ソニー 家庭用ロボ来春にー失われた12年、挑戦再びー」(日経10/8)
ソニーが2018年春に、イヌ型の家庭用ロボット、つまり新型AIBOを発売すると、報道されたのです。
AIスピーカー+愛玩犬=新型AIBOです。ソニーのロボット事業への再参入は12年ぶりです。
2016年に平井一夫社長はロボット事業への再参入を表明しました。そのときは、FA(ファクトリー・オートメーション)などの工業用を含めて幅広に展開するというものでしたが、その第1弾として選ばれたのが、新型AIBOです。
1999年のAIBOは、ホンダのASIMOアシモ)、トヨタのトランペット・ロボットとともに、世界を驚かせました。しかし、それはあくまでも機械工学とメカニクス技術の集大成でしかありませんでした。日本勢はAI(人工知能)で出遅れていました。今回の挑戦はAIスピーカーメカニクスというものです。AI時代のソニーはどうあるべきか、もっと大きく、日本の製造業が生き残れるかどうかの挑戦です。
2、AIスピーカー
ところで、「AIスピーカー」って何でしょう。AIスピーカーは「スマホ」の次といわれる大型商品です。
まずグーグルは日本でも10月6日からAIスピーカーグーグルホーム」を発売すると発表しました。AIスピーカーは音声や言語を認識するクラウド型のAIを搭載し、話しかけることで家電製品や自動車、防犯機器など様々な製品の操作ができるもので、価格は1万4千円です。米国ではアマゾンが2014年11月に発売、グーグルも16年11月に追随、両社合わせて1千万台以上出荷しています(日経10/5)。

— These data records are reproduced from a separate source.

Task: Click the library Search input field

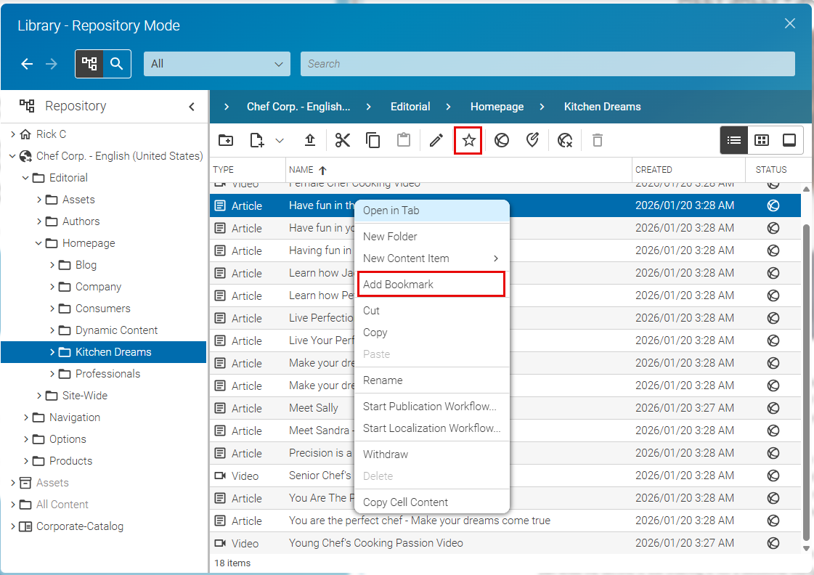Action: (x=548, y=64)
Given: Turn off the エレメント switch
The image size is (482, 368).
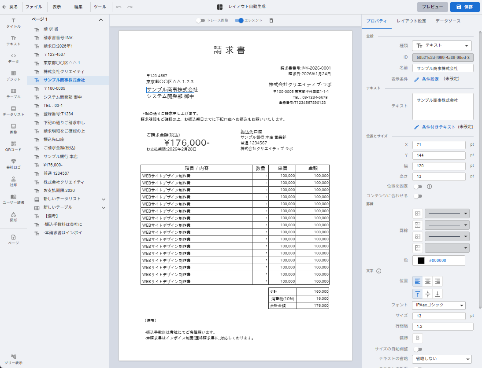Looking at the screenshot, I should tap(239, 20).
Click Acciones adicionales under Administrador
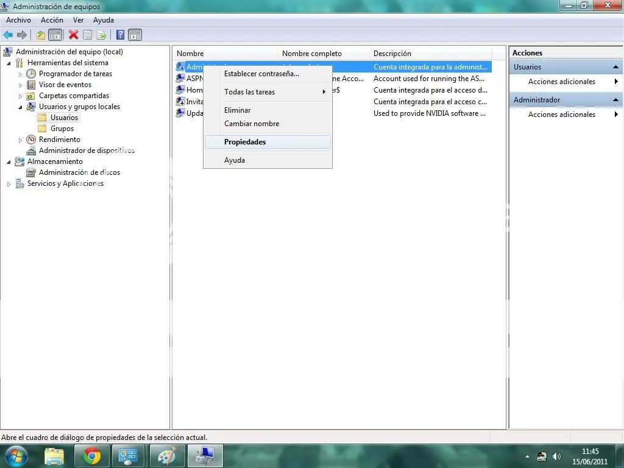624x468 pixels. [x=561, y=115]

アマゾンジャパンもAIスピーカー「エコー」を、価格と発売期日は未定ですが、日本でも発売します。
そしてLINEもAIスピーカー「WAVE(ウェーブ)」を発売します。目玉は日本で7000万人の利用者を抱える対話アプリ「LINE」との連携です。友人からのメッセージを読み上げてもらい、音声操作でメッセージを入力、送信できます。

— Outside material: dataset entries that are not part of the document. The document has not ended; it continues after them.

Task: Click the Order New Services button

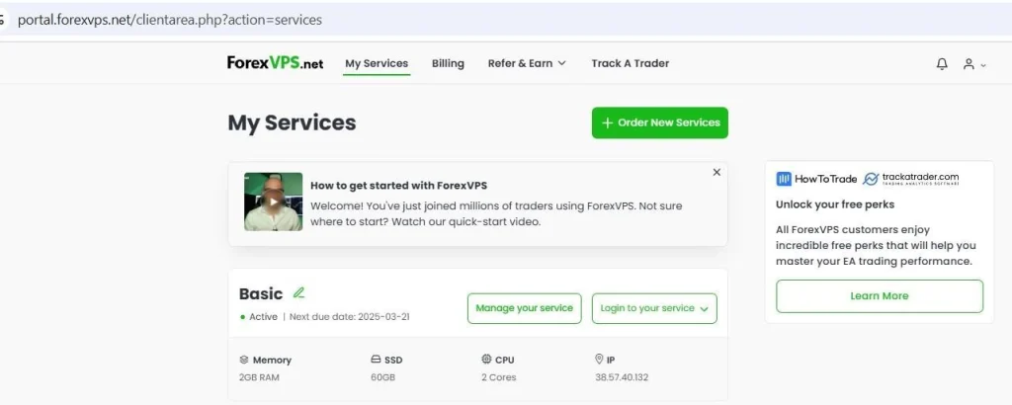Action: click(659, 122)
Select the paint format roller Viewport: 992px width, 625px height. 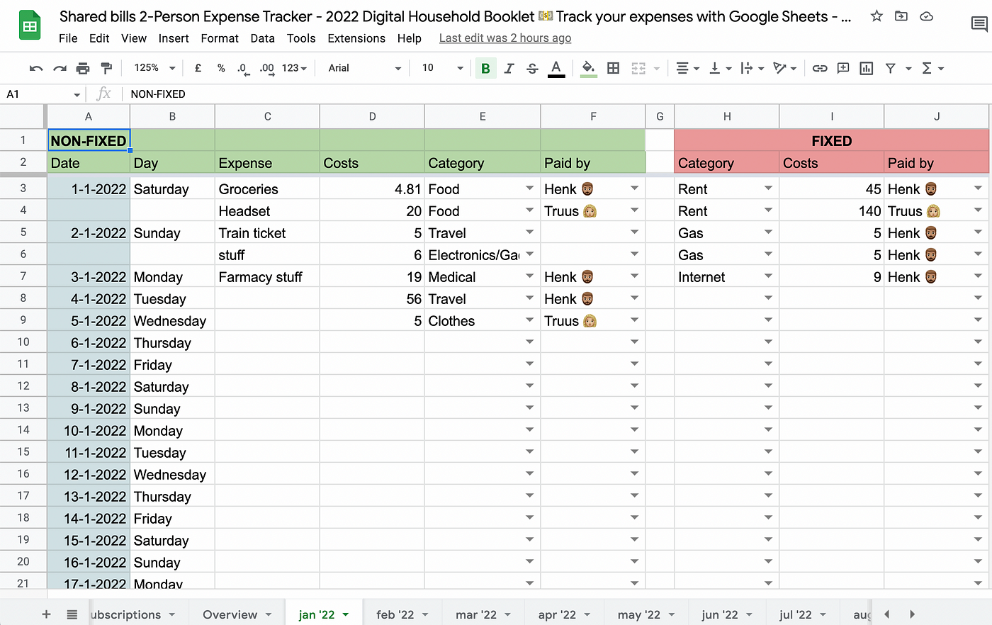click(106, 68)
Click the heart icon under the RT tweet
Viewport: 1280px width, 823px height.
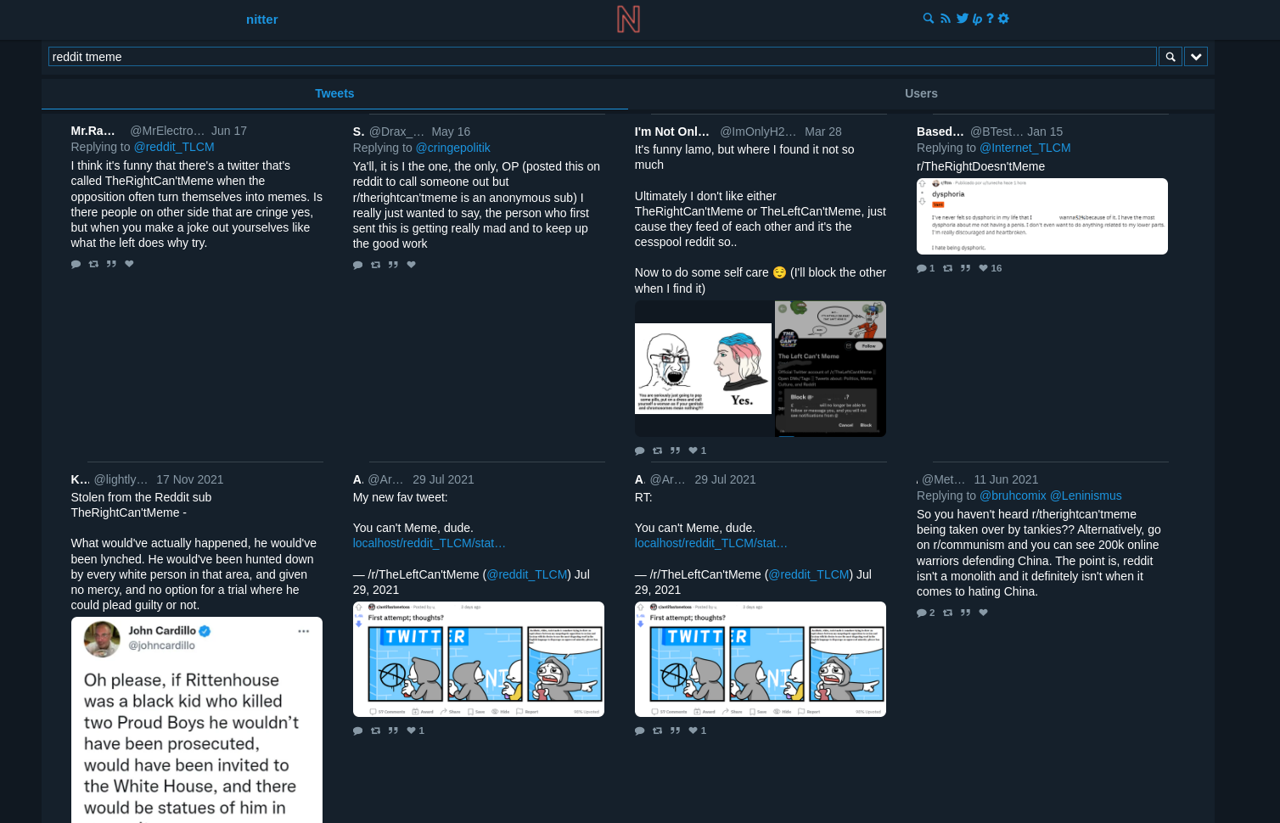(x=692, y=730)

さらにソニーパナソニックAIスピーカーの発売を予定しています。
AIスピーカーは、日本の製造業に大きな問題点があります。それは頭脳となるAIエンジンを米アマゾンと米グーグルに依存していることです。パソコン、スマホと同じ構図です。ハードウエアの価格競争では儲からないのです。
アマゾンは、「エコー」の日本発売に合わせてAIエンジン「アレクサ」を、外部企業に提供します。ヤフー、NTTドコモ、クックバッドなど、アマゾン経済圏が広がるばかり。ソニーパナソニックも「グーグルアシスタント」を使います。

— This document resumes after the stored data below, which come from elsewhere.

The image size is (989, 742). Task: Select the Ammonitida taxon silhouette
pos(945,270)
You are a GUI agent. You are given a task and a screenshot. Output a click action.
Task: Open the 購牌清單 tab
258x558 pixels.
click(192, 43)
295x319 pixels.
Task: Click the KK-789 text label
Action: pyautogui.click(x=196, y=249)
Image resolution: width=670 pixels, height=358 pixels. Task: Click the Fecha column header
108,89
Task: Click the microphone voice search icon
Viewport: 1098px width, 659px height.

AIスピーカーは、AIの使用料で米国企業を、富ませるだけです(日経10/3)。
もうひとつAIスピーカーには問題があります。非人間的な商品、ここに日本のビジネスチャンスがあります。丸い円筒形のスピーカーに向かって「OK!グーグル!」と話しかけなければなりません。壁に向かって話しかける、違和感があります。AIスピーカーは人間の姿をしているべきです。百歩譲って、動物であるべきです。そうです。新型AIBOです。アンドロイド(人造人間)はムリとしても、せめてアンドロイドドッグ(人造犬)です。
3、『ブレードランナー2049』
本格的にアンドロイド(映画では「レプリカント」)をテーマにした人類初の映画『ブレードランナー』(米国 リドーリー・スコット監督)が制作されたのは1982年。映画が未来として描いた時代は2019年です。
2019年、環境破壊により人類の大半は宇宙に移住していました。宇宙開発の最前線ではレプリカントが過酷な労働に従事しています。人間社会に紛れ込むレプリカントを取り締まるのが、ブレードランナー(専任捜査官)です。
映画は、反乱を起こした4人のレプリカントと、ブレードランナーのリック・デッカードハリソン・フォード)の戦いを、描いています。しかし・・・ブレードランナーのリックがレプリカントのひとりの女性を愛するようになってしまいます。
そしてことし10月に、『ブレードランナー2049』(米国 ドゥニ・ヴィルヌーブ監督)が、公開されます。この映画ではレプリカントの生殖能力がテーマになっています。レプリカントが生んだ子どもいる、その父親はだれ?ブレードランナーのリックなのか。まだ見ていない映画ですが、興味津々です。
アンドロイドだけに、危険で過酷な作業をさせることは、許されるのでしょうか。アンドロイドが人間に反抗するようになったら、どうすればいいでしょうか。ある面で人類より高度な頭脳を持つアンドロイドを、人間は取り締まることができるのでしょうか。アンドロイドとの恋は許されるのでしょうか。アンドロイドは子孫を残すようになるのでしょうか。
新型AIBOが登場で、未来はすぐそこに来ます。1)ロボットは人間に危害を加えてはならない。2)ロボットは人間の命令に従わなくてはならない。3)ロボットは前2項に反しない限り自己を守らなくてはならない。ロボット3原則(アイザック・アシモフ)をもう一度考えるてみる、それがロボットやアンドロイドの先進国日本の責務になります。